### What this task involves:
Instruction for the entries that follow: retype exactly the lines from the line with "Task: Open the Settings" to the line with "Task: Disable Apply", both included, and omit all others.

☆ ☆ ☆ ☆

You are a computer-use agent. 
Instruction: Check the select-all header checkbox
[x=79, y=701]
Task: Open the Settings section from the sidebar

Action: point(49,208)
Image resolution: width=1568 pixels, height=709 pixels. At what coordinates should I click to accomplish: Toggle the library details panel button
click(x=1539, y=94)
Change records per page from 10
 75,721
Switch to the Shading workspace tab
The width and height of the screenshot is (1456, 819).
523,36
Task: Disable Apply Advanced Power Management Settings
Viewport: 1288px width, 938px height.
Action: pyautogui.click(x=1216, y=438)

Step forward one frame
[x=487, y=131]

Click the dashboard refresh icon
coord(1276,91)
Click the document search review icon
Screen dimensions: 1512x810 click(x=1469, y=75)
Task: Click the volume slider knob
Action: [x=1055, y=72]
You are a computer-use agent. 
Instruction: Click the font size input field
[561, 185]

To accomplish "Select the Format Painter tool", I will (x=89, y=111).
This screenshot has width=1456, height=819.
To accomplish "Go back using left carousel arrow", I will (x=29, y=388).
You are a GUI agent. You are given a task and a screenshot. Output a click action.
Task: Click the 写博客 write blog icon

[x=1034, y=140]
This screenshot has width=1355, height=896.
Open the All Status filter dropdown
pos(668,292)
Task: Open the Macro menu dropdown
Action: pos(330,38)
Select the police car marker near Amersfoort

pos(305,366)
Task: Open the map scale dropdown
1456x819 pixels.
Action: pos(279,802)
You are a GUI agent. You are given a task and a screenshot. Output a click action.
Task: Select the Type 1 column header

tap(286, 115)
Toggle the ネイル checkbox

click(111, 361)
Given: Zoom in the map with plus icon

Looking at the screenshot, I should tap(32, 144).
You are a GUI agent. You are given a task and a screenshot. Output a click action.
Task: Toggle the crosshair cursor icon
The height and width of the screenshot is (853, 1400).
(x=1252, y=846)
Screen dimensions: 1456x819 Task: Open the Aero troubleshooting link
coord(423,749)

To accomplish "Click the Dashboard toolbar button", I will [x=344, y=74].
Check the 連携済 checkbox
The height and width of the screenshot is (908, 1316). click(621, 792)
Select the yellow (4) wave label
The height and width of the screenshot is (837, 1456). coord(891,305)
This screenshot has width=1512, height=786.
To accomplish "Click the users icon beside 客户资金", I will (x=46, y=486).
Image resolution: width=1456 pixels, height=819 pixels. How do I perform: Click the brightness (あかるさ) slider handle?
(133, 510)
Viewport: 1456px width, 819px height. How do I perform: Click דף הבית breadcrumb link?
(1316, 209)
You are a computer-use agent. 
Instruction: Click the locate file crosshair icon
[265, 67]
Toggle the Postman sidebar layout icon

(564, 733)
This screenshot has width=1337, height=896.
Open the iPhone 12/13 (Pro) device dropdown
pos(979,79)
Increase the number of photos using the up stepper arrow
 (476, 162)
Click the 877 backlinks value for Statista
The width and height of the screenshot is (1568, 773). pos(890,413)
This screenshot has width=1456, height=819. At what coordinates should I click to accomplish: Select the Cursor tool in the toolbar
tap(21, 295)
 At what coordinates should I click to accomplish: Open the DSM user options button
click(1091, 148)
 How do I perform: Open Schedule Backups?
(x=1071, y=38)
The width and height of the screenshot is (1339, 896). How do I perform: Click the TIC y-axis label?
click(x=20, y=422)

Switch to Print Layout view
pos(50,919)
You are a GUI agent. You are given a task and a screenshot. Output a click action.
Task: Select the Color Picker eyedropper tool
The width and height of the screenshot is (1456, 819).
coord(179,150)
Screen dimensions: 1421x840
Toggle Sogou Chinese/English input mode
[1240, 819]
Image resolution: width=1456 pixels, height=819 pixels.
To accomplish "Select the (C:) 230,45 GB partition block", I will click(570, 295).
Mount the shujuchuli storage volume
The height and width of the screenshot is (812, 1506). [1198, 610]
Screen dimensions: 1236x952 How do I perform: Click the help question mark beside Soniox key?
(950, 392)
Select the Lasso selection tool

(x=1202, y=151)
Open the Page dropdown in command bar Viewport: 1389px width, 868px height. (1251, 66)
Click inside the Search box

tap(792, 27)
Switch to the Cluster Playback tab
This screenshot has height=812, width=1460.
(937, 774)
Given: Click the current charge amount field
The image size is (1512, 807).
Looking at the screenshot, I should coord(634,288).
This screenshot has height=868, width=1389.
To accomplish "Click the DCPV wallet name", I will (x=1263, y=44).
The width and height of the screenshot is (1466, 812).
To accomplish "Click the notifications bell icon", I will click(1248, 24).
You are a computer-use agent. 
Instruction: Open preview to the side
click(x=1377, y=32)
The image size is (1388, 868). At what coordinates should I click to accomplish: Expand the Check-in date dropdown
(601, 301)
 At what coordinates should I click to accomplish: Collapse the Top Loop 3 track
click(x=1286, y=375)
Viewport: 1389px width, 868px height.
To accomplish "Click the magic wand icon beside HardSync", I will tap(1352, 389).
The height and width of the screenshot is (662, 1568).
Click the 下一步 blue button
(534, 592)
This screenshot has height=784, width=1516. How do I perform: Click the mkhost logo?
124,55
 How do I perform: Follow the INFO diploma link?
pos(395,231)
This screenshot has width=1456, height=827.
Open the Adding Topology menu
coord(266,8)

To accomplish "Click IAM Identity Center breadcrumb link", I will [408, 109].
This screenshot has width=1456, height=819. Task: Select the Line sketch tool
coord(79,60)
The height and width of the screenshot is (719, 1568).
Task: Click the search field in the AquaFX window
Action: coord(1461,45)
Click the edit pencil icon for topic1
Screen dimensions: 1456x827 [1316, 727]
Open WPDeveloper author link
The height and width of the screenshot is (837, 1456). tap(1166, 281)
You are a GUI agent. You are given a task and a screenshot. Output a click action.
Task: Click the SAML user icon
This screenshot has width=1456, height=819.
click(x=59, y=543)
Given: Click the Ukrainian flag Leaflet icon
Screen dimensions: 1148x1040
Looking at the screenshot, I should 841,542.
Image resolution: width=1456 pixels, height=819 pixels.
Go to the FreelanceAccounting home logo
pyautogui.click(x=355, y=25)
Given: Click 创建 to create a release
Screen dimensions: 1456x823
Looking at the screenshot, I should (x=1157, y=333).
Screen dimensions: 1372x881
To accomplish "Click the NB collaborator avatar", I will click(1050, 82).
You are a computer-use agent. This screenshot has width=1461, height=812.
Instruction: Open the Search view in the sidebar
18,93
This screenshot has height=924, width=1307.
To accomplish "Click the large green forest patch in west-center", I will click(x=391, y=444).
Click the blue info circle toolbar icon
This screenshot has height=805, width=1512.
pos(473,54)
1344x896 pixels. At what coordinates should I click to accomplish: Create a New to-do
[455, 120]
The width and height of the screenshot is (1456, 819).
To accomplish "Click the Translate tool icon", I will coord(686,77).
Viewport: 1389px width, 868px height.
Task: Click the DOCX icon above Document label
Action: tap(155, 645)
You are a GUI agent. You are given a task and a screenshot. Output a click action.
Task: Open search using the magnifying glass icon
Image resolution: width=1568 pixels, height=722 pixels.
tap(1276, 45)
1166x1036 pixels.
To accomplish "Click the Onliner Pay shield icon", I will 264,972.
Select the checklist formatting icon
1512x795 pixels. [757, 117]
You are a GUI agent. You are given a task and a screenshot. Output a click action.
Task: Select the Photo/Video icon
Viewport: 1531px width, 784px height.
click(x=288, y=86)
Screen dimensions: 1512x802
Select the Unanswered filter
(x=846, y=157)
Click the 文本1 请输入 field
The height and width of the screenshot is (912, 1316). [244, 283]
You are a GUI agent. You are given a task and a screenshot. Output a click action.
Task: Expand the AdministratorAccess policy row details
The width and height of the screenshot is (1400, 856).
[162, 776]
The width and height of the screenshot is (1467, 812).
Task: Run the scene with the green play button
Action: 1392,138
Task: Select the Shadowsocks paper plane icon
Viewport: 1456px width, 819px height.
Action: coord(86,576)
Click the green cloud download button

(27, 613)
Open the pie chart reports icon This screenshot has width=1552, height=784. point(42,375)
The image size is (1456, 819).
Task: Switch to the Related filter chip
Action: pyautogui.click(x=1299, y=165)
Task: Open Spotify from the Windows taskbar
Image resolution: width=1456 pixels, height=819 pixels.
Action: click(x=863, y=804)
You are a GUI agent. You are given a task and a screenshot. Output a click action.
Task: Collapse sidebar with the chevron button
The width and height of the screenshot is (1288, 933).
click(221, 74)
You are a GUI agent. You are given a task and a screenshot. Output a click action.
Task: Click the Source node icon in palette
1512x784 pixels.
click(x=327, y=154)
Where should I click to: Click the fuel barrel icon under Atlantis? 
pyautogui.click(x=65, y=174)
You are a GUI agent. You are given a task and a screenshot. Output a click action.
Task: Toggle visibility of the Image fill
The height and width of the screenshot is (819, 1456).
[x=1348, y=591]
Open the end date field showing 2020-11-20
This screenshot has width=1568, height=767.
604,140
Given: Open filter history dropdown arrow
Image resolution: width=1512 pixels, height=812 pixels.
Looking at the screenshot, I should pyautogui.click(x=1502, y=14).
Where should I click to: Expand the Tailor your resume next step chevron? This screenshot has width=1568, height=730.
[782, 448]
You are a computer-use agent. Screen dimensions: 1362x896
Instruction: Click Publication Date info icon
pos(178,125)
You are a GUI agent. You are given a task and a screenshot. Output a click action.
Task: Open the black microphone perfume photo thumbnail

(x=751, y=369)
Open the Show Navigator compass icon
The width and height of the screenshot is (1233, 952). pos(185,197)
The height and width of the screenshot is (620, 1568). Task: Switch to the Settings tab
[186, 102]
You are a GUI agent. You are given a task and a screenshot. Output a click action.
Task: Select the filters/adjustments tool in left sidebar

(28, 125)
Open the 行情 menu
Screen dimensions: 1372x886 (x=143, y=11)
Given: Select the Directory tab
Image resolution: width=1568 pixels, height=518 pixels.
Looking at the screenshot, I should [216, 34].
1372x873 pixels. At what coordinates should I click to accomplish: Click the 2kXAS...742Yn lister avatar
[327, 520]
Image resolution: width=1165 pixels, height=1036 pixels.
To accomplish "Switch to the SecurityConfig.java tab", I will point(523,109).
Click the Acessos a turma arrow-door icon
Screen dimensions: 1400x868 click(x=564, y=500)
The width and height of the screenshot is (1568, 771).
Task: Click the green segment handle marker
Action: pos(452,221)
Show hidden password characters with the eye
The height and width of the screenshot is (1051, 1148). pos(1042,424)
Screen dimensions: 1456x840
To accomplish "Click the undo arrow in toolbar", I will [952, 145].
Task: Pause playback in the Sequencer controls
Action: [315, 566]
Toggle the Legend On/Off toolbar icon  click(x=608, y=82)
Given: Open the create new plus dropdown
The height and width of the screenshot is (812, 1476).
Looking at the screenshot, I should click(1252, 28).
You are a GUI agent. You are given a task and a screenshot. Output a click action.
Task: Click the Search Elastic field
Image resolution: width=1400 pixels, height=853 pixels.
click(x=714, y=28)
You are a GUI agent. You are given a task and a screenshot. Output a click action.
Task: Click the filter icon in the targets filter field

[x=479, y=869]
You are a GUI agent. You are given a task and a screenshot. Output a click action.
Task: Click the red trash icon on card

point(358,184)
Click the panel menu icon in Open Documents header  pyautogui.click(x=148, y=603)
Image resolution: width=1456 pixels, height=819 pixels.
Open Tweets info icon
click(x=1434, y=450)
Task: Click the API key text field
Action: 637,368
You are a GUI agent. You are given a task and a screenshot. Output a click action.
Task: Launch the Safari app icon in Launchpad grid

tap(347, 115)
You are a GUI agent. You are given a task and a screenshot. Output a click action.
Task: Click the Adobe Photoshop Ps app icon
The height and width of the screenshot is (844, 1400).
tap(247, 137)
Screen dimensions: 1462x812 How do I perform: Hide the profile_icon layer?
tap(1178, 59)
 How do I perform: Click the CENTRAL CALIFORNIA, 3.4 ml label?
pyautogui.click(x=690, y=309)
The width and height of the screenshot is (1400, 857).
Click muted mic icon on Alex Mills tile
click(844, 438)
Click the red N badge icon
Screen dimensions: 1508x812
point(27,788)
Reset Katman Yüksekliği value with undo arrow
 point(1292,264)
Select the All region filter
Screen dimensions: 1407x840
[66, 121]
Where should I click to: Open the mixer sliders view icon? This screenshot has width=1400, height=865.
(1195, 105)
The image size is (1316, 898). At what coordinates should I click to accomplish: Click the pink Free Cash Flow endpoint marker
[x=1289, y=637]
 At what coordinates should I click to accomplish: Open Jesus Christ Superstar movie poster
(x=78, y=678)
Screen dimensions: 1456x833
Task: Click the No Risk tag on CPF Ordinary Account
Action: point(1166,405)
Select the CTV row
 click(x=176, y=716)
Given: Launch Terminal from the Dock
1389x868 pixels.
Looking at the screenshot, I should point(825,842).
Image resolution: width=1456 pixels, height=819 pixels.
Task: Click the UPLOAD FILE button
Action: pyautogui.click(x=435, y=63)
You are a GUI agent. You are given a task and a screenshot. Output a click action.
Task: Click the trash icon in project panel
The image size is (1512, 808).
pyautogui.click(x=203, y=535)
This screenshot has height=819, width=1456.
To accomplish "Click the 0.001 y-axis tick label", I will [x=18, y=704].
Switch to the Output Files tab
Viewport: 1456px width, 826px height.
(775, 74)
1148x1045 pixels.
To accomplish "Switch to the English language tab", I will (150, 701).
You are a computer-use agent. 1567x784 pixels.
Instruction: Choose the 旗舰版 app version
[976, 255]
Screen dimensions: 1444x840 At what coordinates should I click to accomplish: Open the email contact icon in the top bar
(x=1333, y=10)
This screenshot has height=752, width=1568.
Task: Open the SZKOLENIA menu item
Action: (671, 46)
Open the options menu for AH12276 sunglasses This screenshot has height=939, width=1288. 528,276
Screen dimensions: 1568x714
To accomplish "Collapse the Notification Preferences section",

☆ ☆ ☆ ☆

### Exercise output:
Task: Open the Settings section from the sidebar

Action: point(49,208)
Image resolution: width=1568 pixels, height=709 pixels. At what coordinates should I click to accomplish: Toggle the library details panel button
click(x=1539, y=94)
Change records per page from 10
 75,721
Switch to the Shading workspace tab
The width and height of the screenshot is (1456, 819).
523,36
Task: Disable Apply Advanced Power Management Settings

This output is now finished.